One of my supplementary points, but my way in, was the observation that Paul seems quite ‘caught up’ as he writes, carried along with passion and wonder particularly as the chapter reaches its climax. That’s not an uncommon experience. I described how I might get caught up playing music, reading a story or even, sometimes, when preaching; if we’d stopped at that point for a discussion, I expect I might have found other examples I hadn’t begun to imagine from other people’s experiences too.

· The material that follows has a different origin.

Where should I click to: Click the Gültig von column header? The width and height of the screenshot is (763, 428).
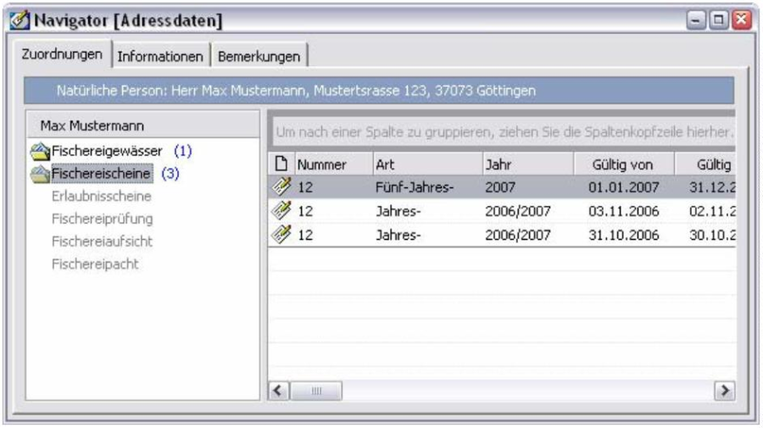[617, 163]
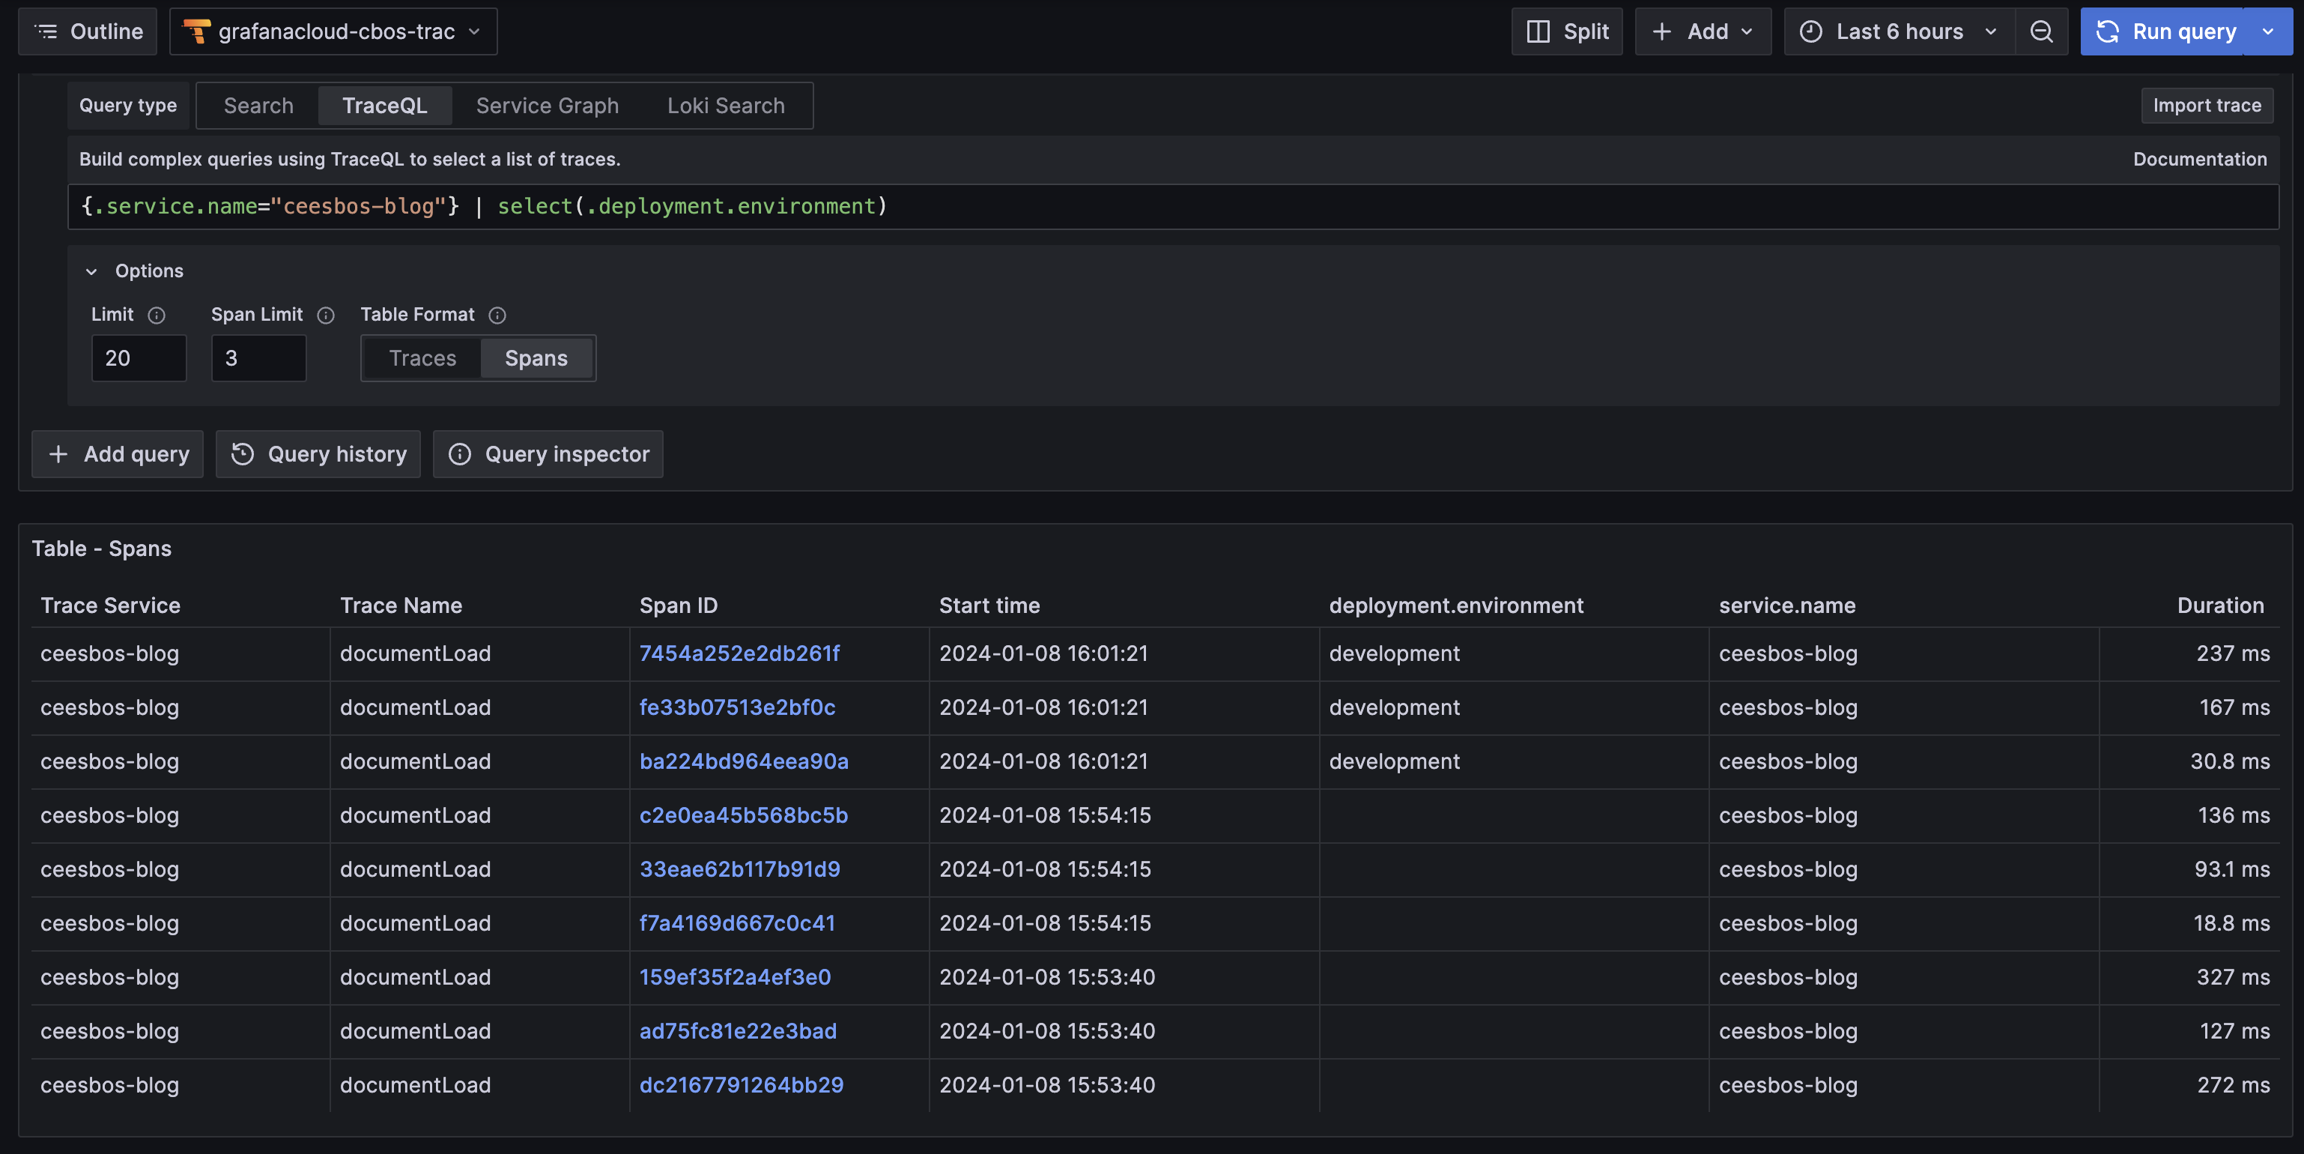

I film I recently watched, Soul (2020), gives a lovely visual illustration of this. When its protagonist gets carried away playing jazz piano you see him transported as if to another dimension. Later in the film (and without wanting to give away any spoilers) it becomes apparent that he truly is touching another dimension at those times. Here is my closing section from the talk as I circled back to join things up:
Finally, a reflection on being ‘caught up’. It is a wonderful and worthy experience but it rarely comes when you seek it for itself. Instead, it often comes as the result of putting in the hard miles. You’ve done those long hours of hidden practise to hone a skill. You’ve kept on being faithful, even when it hurt. Perhaps like Paul – or like our Lord, Jesus – you know what it is to be poured out? In the year that lies ahead, keep on keeping on and may you also know something of what it is to be caught up.